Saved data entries
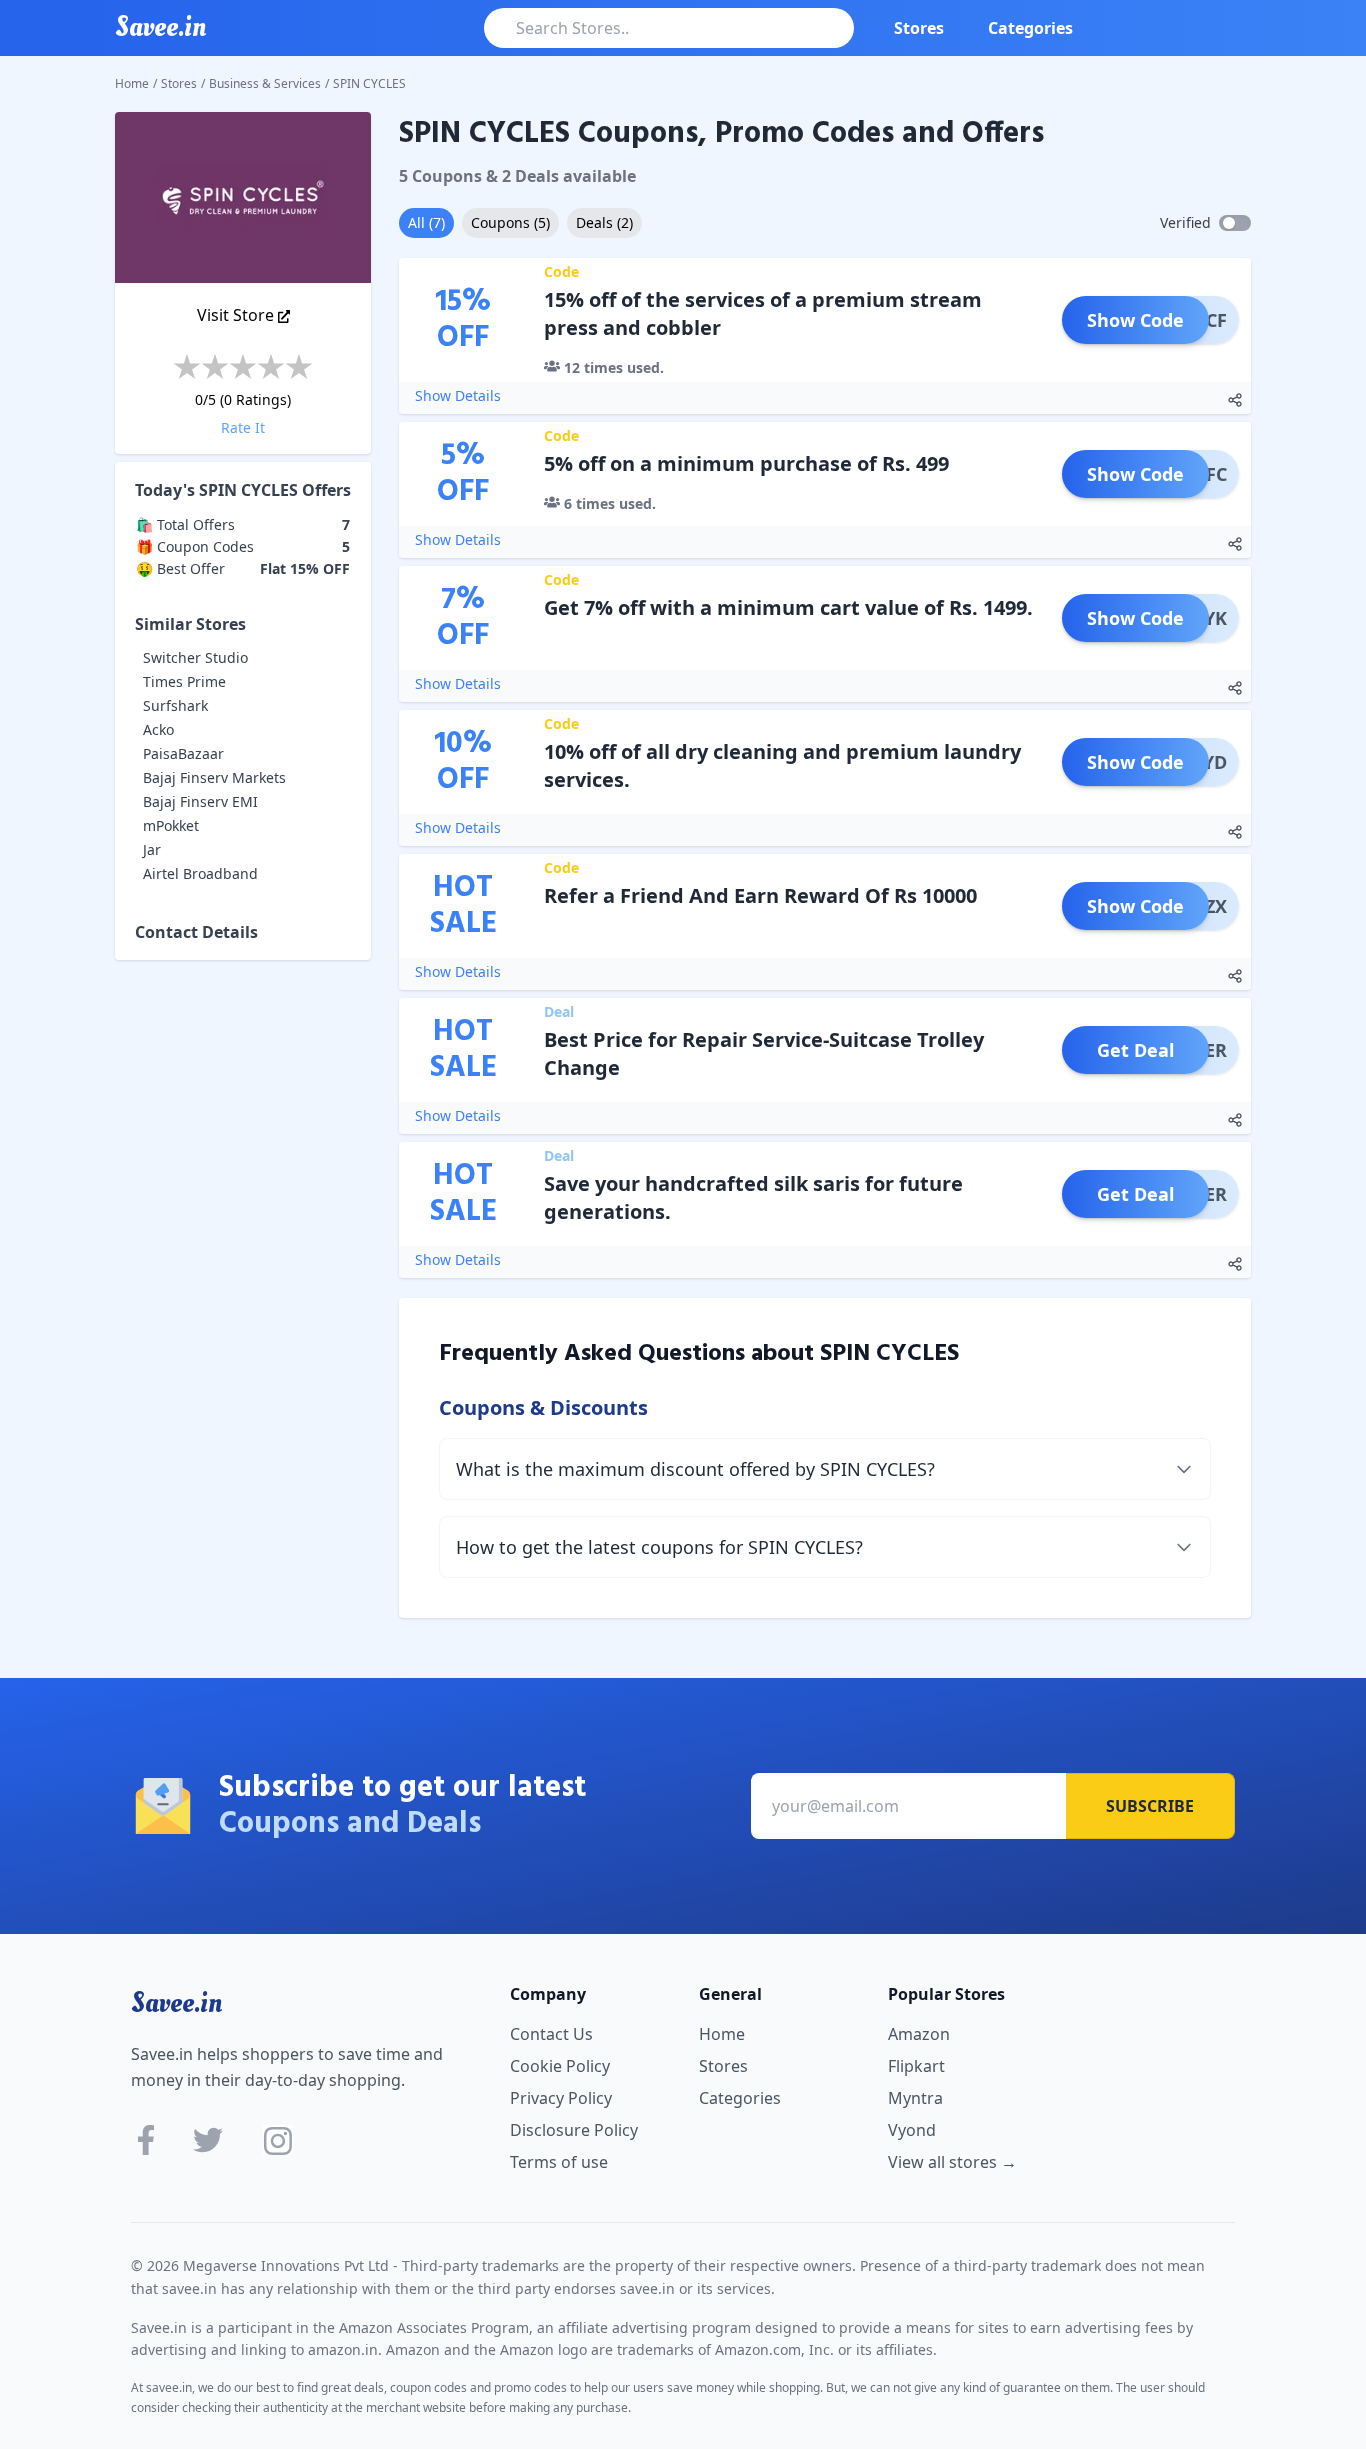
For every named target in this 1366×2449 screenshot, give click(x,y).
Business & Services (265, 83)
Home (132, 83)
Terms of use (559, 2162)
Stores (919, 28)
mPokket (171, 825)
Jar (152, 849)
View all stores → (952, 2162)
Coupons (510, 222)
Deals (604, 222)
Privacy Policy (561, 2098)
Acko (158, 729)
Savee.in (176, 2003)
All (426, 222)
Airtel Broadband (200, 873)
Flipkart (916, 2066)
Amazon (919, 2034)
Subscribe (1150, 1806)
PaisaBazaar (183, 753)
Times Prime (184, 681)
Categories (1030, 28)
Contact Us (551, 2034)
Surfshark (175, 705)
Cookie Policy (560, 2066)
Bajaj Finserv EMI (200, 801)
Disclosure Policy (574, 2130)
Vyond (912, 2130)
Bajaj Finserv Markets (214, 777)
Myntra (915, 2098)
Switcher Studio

__Task item__. Every line above that holds the word "Bajaj" should be copied out.

__Response__.
Bajaj Finserv EMI (200, 801)
Bajaj Finserv Markets (214, 777)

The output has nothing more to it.